Interestingly a program like this is linear in the size of the state it creates relative to the number of expressions; an a = a
expression generates a 4 line s-expression, so 400 of these create a 1600 line graph, which is about as performant as you can expect it to be without doing something very clever. See the full results here. Perhaps the nvim-treesitter client (the client I am using) needs to query / update the state less frequently? I imagine you could delay updating / reading from state until the user has exited insert mode? This is just a hypothesis.
It must be something other than that, there are other grammars which produce 1600 line expressions with no impact on editor performance.
I wish I was more familiar with how tree-sitter parsers work (maybe I will investigate that next), but perhaps there is something specific to haskell that triggers re-computations of massive parts of the state space? A simple hypothesis would be that, based on the current grammar, tree sitter can't localize the changes to the expression where they are occurring and therefore has to recompute the whole graph? Or maybe the grammar is bigger than other languages, so the parser has to do more conditional checks?
the hypothesis with the recomputation on change sounds very plausible
My current working hypothesis leads me to believe that the issue is with nvim-treesitter
then.

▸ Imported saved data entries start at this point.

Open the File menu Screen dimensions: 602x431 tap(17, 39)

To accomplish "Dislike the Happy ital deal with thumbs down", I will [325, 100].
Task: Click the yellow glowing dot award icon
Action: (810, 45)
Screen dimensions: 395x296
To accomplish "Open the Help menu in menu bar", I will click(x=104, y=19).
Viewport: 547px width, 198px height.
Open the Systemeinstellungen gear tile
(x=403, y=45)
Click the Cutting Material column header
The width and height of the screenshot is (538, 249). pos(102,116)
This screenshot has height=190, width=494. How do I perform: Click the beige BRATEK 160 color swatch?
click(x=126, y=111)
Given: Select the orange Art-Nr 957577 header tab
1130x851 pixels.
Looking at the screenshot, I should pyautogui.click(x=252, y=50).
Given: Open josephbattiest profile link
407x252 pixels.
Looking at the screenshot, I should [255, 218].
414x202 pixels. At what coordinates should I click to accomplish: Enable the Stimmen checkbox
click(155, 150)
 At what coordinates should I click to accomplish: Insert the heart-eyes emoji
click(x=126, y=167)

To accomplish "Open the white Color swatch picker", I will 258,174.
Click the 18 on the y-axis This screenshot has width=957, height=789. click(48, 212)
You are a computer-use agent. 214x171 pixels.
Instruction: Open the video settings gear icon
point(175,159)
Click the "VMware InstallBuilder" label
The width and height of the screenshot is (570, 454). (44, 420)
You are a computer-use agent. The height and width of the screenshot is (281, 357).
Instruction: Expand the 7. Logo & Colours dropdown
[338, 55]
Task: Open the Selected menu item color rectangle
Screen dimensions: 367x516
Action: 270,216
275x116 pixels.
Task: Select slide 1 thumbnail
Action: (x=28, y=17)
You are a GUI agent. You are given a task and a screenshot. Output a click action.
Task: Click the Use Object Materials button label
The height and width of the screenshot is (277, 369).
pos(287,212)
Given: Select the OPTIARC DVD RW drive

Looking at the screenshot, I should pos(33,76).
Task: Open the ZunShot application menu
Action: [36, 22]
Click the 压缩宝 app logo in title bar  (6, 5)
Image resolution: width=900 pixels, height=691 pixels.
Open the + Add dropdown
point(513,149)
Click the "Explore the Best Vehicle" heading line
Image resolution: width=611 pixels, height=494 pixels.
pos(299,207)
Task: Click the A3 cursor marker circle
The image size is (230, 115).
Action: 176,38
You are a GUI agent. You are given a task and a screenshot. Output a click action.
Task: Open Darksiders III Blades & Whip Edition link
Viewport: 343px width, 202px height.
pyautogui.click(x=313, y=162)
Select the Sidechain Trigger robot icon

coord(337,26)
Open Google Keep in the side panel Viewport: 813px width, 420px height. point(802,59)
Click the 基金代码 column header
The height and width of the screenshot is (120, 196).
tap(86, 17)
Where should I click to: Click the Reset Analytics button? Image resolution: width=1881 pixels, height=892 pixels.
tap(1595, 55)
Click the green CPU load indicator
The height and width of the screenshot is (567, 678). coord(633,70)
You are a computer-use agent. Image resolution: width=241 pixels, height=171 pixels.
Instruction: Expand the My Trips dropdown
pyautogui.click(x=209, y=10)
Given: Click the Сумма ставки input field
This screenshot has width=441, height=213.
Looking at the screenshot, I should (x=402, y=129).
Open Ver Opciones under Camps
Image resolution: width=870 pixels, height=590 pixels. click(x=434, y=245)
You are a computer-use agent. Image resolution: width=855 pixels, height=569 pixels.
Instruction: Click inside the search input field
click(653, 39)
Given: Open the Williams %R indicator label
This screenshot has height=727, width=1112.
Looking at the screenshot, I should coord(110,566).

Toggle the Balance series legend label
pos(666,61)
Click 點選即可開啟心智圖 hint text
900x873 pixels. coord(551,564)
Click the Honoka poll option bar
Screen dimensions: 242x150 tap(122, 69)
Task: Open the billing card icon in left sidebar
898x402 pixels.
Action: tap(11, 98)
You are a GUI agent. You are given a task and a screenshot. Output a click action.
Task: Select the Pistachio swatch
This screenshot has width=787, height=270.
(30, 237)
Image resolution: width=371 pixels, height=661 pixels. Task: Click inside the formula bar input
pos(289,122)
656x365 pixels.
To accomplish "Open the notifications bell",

I think the changes that are required to make this plugin usable are:
I'm surprised that the third point isn't mentioned – isn't that the biggest selling point of TS?
Yeah, I thought so!
Also seeing lots of lag in the helix
editor.
The helix editor is written in Rust, and has tree-sitter support built in, so there's very little overhead.
It also seems to be running tree-sitter
synchronously with every inserted character, the result of which is that I can type faster than the editor updates.
I've uploaded a flamegraph of running helix
and typing into a haskell buffer for a few seconds.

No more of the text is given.